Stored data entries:
━━━

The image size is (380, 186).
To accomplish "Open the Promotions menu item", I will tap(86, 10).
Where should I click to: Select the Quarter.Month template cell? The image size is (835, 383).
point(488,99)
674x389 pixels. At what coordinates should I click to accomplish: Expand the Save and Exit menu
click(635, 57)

━━━

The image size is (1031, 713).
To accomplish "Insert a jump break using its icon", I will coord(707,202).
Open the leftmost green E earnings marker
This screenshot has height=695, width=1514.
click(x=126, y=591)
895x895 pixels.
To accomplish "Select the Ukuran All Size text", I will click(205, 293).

━━━

> REQUIREMENT
Each line in the entries above that includes the string "Open" should be extracted.

> RESULT
To accomplish "Open the Promotions menu item", I will tap(86, 10).
Open the leftmost green E earnings marker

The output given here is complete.